Heaney overlaps a little. But his poems about childhood in Ulster seem rough-hewn and plain beside Muldoon’s retrospective pyrotechnics. If Heaney catches in his poetry the smell of buttermilk and the honest bite of a digging spade, his young fellow-countryman seduces us with wonder: the waywardness of tea-leaves cast on snow, a glimpse of Santa Claus climbing up the chimney. In their reaction to the Troubles, moreover, the two diverge completely. Whether or not Honest Ulstermen are right to think Heaney naive for comparing girls tarred and feathered by the IRA with human sacrifice in iron-age Jutland (‘Punishment’), the poet can honourably claim to be in search of a healing myth for Ireland when he invokes this ancient rite. Muldoon, by contrast, seems drawn to violence for its immediate grotesqueness and what he can make of it verbally. ‘Her lovely head has been chopped /and changed,’ he writes, of a girl’s ‘perruque /of tar and feathers’ – and the line-break after ‘chopped’ is no less callously placed for the skill with which it recuperates a cliché. In his emphasis on craft and wit Muldoon might seem akin to Derek Mahon: but, again, the two poets are finally quite different. Clearly Muldoon has learned from the older writer, and the long text which begins his book and ends his tape, ‘Gathering Mushrooms’, might never have been composed without the example of ‘A Disused Shed in Co. Wexford’. Yet Muldoon’s wit is extreme and scattering, while the sensibility which informs Mahon’s last collection, The Hunt by Night,is Marvellian in its poise, formality and lyric writing of great things small. When pondering Art and artists, or his most obsessive subject, Disaster, Mahon can achieve a grace and decorum unmatched in Irish poetry since middle Yeats. At the same time, he is capable of a cautious, stodgy formality which leaves the reader numb. When he makes Knut Hamsun say,
Besides, did I not once, as a young man,
Cure myself of incipient tuberculosis
Inhaling four sub-zero nights and days
Perched on the screaming roof of a freight train?

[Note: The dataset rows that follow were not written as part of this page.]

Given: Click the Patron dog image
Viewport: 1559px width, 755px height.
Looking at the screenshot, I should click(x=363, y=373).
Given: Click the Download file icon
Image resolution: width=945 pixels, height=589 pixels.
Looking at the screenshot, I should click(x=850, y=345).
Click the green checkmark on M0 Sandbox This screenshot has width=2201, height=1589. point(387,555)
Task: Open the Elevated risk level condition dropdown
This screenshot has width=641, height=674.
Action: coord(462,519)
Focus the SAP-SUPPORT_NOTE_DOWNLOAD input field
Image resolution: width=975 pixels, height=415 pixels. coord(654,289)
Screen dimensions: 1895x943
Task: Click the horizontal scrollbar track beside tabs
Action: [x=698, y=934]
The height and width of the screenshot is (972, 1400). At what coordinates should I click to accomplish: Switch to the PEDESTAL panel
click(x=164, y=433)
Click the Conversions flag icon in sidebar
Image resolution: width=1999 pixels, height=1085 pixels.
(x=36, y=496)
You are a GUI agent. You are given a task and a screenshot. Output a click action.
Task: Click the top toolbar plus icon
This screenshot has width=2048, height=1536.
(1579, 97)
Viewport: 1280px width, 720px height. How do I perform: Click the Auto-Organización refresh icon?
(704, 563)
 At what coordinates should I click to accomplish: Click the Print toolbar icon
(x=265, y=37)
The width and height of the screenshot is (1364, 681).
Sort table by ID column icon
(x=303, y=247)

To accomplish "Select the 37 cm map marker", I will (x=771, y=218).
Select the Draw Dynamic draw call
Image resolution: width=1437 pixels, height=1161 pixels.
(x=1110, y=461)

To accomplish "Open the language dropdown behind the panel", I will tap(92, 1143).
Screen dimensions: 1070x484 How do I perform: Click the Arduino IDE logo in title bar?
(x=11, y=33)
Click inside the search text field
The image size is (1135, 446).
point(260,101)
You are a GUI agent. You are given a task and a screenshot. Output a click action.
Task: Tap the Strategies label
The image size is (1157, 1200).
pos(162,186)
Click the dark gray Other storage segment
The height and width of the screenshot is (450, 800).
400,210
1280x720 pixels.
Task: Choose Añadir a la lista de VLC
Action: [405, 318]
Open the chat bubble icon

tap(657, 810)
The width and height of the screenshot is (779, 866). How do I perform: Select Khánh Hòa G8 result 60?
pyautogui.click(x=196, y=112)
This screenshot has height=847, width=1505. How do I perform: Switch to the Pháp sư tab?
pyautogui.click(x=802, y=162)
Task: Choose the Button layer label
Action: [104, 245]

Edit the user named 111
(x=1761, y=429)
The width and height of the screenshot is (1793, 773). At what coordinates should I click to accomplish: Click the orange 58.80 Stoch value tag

one longs for the racy immediacy of ‘The more a man has’, with its narrative zest and metaphoric daring:
When he began to cough
blood, Hamsun rode the Minneapolis/
New York night train
on top of the dining car.
One long, inward howl.
A porter-drinker without a thrapple.
And this, in the end, is where Muldoon belongs: at the point of contact between ‘narrative poetry today’ and metaphoric bizarrerie. Of his Martian sharpness there can be no doubt: the last shrimp on his plate is a curled and wincing embryo, the elephants at his circus climb the alps of each other, and Gallogly’s UDR man
in the spume of his own arterial blood
like an overturned paraffin lamp.
His ‘renewed interest in narrative’ is even more, and more Post-Modernistically, apparent.In that interview for Viewpoints, where he so praised ‘The Road Not Taken’ and Frost’s ‘mischievous, sly’ manner, Muldoon declared: ‘I think a poem should be intact in itself, but ... I’ve become very interested in structures that can be fixed like mirrors at angles to each other – it relates to narrative form – so that new images can emerge from the setting-up of the poems in relation to each other: further ironies are possible, further mischief is possible ... ’ It sounds like something from Italo Calvino: a narrative fantasy in a hall of mirrors. But, in Quoof, Muldoon has achieved his object. Though every poem is distinct and ‘intact’, each text in the book relates to its successor through a word, a theme or metaphor, while the concluding trickster poem gathers the motifs together and returns to the inaugurative ‘Gathering Mushrooms’. So the poems stand obliquely to each other, implicitly telling a story which does not flow from A to Z but forms instead a magic circle or arena for mischief or kaleidoscope of shifting images. It’s an exciting, experimental effect. At a time when theoretical claims about ‘narrative poetry today’ are being made with such abandon, Muldoon sets a crucial practical example. His talent may not be orthodox, easily assimilable, or even, on occasion, palatable: but it is unignorable.